One of the things that is learned when studying computer architectures is how processors can take advantage of performance tests in order to manipulate benchmarks. This is something that is not new, moreover, since the beginning of the PC, reports are usually sent where the manufacturer, be it Intel, AMD or any other brand, usually accompanies the information on its architecture with numbers and graphics. However, just as things like financial manipulation also exist, it also happens, oddly enough in the world of processors.
Common cheats that are made to manipulate benchmarks
To know if a processor is better than another we need a cardinal assessment, that is, a number that measures performance and specifies if processor A is better than processor B. Just reading the specifications is not enough for us, since these data they do not help us to compare one CPU with another if they are of different architectures. This is where benchmarks come in and knowing this, processor designers and manufacturers use a number of tricks or traps to manipulate benchmarks.
cheating instructions
A benchmark is nothing more than a program, that is, a series of ordered instructions that are executed in sequence. Well, one of the traps that all hardware architects have been doing for years, if not decades, is to optimize the ones that are most used in benchmarks. What do we mean? For example, make them take less time to run. When they have to make the decision about which instruction has more resources in the design, more importance is always given to the most used ones, and if they are on top, they can give a better result in performance tests.
Clock speed and cache to manipulate benchmarks
Although both are separate elements, apparently they are very related if we talk about manipulating results from the chip itself. Today the clock speed of a processor, the so-called GHz, can fluctuate depending on the level of work. The fact is that depending on where the data is located, if at some level of the cache or in the RAM the consumption is lower. Typically, a program runs in RAM, but there are benchmarks that are microprograms that fit in cache memory.
So when they run they don’t need to access the memory controller, they just do it recursively from the cache. Which not only gives them a very low latency, but also a lower consumption, so this allows to increase the clock speed in the long term. In a conventional environment, such a sustained increase in consumption would not be recommended, but the performance test does not measure that aspect, but the speed at which the program runs.
The trick is none other than to maintain the Turbo or Boost speed for as long as possible. There are even designs that specify a speed in that aspect lower than what they achieve during said tests. But made the law, made the trap.
Multi-threaded testing and heterogeneous configurations
Due to bad marketing, the E-Cores of the last two generations of Intel are confused with cores in the face of energy efficiency. Rather they are optimized for the area. And what sense do they have? When a processor is executing a program, there are sometimes what are called stalls for a cause that let it continue, which generates periods of inactivity that we call bubbles. Well, the idea of multithreading is to give mechanisms to the processor so that it changes context and can take care of other processes.

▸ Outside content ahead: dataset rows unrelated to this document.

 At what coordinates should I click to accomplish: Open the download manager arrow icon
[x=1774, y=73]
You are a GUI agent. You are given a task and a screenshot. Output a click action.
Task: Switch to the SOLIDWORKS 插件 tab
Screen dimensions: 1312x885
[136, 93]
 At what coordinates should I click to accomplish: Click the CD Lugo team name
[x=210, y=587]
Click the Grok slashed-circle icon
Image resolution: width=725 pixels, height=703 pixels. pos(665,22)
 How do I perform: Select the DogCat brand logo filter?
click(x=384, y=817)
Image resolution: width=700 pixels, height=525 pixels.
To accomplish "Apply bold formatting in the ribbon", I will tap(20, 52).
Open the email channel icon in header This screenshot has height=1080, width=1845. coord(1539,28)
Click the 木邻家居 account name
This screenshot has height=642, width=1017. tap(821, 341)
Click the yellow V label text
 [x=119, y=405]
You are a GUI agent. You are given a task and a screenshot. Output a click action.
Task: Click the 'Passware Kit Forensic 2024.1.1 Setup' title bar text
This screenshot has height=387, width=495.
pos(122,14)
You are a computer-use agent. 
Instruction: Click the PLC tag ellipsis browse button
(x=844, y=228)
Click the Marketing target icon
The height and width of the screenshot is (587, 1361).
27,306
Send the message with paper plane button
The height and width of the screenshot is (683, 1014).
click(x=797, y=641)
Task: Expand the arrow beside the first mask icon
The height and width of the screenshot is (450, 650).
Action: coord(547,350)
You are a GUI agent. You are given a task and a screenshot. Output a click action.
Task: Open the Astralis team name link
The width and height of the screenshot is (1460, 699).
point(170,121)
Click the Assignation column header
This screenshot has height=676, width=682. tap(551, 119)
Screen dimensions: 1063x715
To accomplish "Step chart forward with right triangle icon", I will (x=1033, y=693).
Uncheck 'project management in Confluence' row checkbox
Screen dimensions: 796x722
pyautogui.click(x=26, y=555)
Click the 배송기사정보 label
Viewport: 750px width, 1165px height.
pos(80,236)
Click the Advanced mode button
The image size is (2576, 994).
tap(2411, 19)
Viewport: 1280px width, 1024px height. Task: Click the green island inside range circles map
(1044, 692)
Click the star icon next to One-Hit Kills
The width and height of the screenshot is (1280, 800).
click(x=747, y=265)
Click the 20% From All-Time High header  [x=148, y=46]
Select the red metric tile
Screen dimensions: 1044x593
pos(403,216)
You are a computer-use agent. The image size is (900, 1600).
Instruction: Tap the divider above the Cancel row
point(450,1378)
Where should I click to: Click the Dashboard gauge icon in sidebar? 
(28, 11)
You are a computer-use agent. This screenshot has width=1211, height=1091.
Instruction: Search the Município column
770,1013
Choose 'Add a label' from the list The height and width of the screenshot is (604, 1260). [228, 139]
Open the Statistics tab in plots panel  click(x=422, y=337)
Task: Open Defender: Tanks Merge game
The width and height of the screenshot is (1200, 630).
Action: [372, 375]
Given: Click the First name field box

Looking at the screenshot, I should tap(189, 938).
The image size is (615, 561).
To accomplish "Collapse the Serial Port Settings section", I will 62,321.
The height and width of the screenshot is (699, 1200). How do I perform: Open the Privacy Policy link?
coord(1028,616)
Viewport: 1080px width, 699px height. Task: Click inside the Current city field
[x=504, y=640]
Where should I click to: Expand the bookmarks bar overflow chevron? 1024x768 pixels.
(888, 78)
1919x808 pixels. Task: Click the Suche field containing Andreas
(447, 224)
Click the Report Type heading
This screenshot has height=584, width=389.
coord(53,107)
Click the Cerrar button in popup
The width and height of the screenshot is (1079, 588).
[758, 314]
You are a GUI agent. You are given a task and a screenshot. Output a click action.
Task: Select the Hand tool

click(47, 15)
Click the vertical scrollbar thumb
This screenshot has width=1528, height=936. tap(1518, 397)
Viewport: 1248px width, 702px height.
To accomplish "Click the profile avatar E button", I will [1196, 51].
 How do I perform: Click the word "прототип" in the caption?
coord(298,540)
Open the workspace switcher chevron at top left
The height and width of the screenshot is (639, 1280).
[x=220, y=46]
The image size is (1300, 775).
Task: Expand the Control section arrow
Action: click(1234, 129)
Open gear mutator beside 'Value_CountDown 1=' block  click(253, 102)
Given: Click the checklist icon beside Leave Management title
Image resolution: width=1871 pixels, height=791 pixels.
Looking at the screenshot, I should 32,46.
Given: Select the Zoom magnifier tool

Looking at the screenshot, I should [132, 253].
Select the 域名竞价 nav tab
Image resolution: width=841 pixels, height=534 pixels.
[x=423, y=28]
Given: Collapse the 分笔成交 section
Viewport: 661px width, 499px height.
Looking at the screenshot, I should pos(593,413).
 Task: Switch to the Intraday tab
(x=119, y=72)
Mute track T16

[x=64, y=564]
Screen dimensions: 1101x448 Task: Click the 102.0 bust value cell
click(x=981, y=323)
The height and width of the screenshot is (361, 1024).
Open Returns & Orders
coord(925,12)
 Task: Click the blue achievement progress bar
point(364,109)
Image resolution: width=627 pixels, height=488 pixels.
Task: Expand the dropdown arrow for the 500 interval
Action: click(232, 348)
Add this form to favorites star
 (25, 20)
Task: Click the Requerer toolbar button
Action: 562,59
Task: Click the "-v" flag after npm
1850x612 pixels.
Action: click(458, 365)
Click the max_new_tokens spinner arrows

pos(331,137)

The problem is that this greatly increases power consumption and is deadly for handheld devices. The solution? Instead of wasting space and transistors on multithreading, simpler processor cores were added to low-power devices. Strategy that Intel has apparently adopted, however, the P-Cores continue to maintain multithreading, so the utility of the E-Cores is not that. Rather they serve so that the most powerful kernels do not waste time processing things that affect the main program. Thus, if applications such as the mail manager are suddenly activated, for example, they should not end up running in the foreground.
In multithreaded benchmarks the score is a sum of the performance of all cores, something that cannot be disabled. This being one of the pitfalls of comparisons between homogeneous and heterogeneous processors. Therefore, the ideal would be to mark how much each type of nucleus adds to the total.
false results
This is the most brazen case, in which, depending on the brand or model, extra points are given. This is possible thanks to the fact that every CPU has an instruction that identifies it, so that the benchmark program can know where it is running and apply a positive or negative condition as the case may be.